__Required action__: Show, in full, each line of the data that contains "agent".

__Data for this task__:
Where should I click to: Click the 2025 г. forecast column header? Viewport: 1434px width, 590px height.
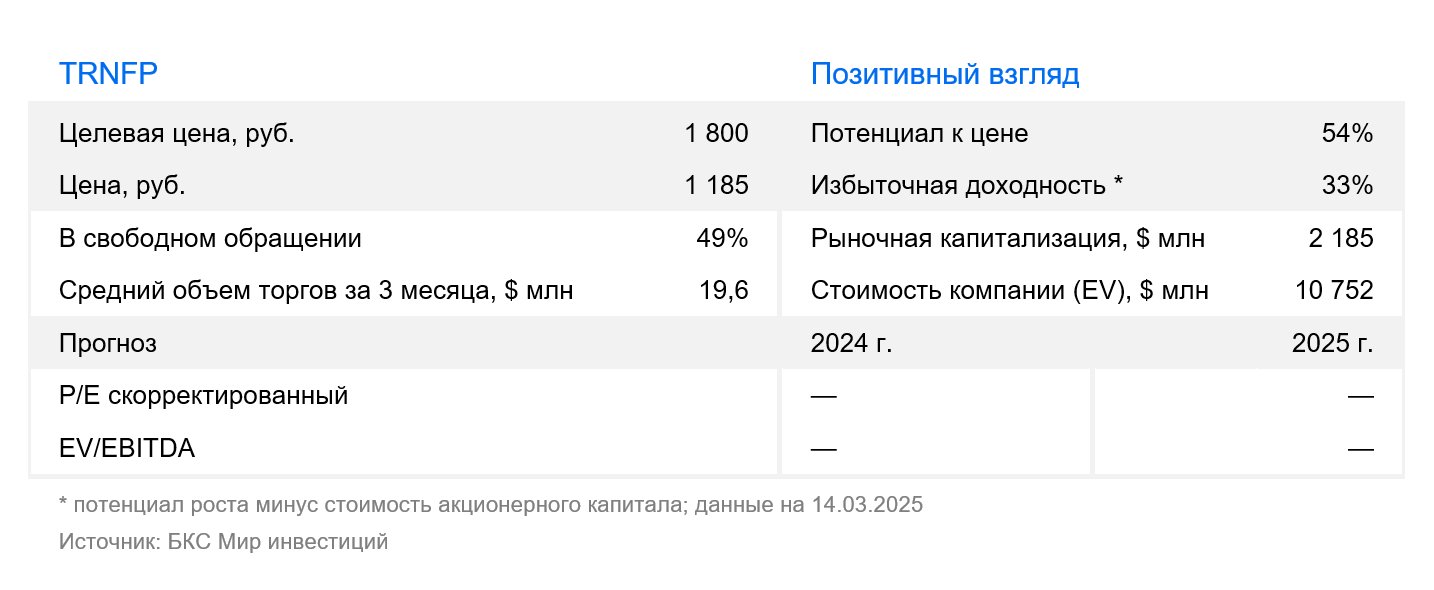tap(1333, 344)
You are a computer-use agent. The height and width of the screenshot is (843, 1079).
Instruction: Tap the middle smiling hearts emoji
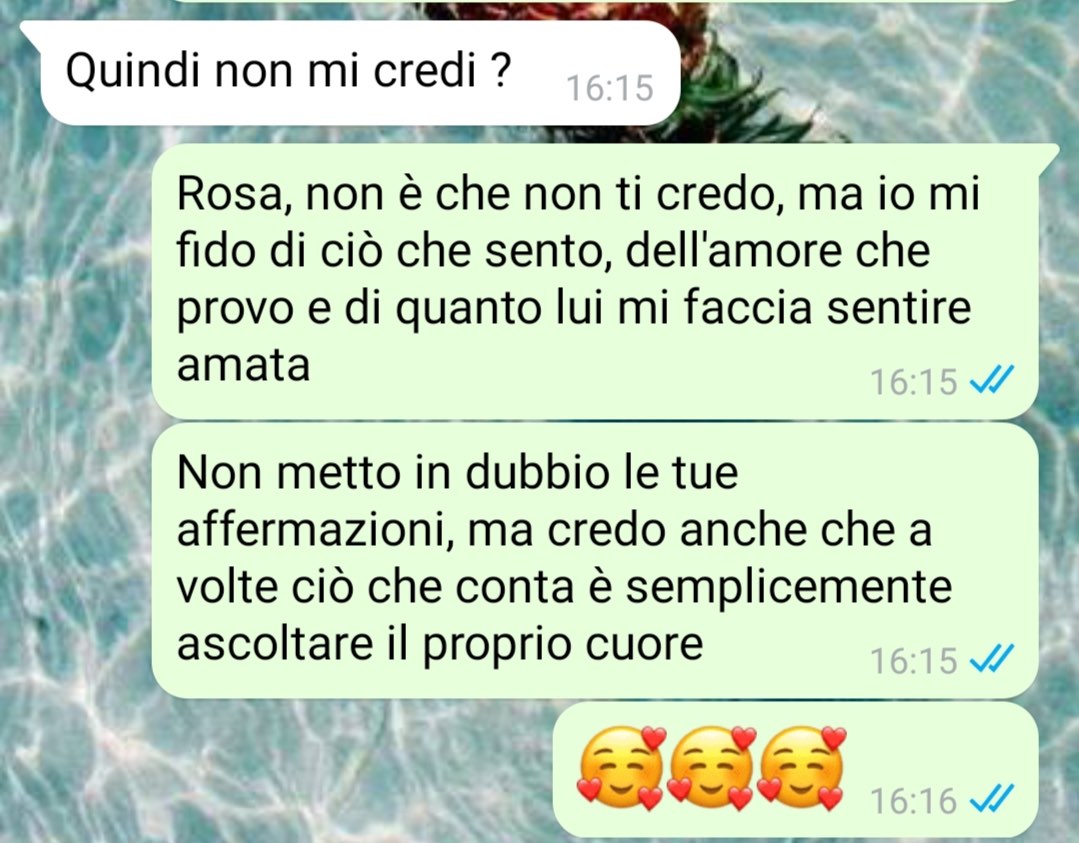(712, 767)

---

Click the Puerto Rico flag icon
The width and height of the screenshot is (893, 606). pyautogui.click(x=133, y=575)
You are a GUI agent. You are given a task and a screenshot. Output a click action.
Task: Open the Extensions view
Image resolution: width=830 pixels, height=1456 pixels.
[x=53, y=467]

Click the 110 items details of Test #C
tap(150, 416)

__Answer to the exercise__:
You are a computer-use agent. The height and width of the screenshot is (843, 1079).
You are a GUI agent. You are given a task and a screenshot. Output a click action.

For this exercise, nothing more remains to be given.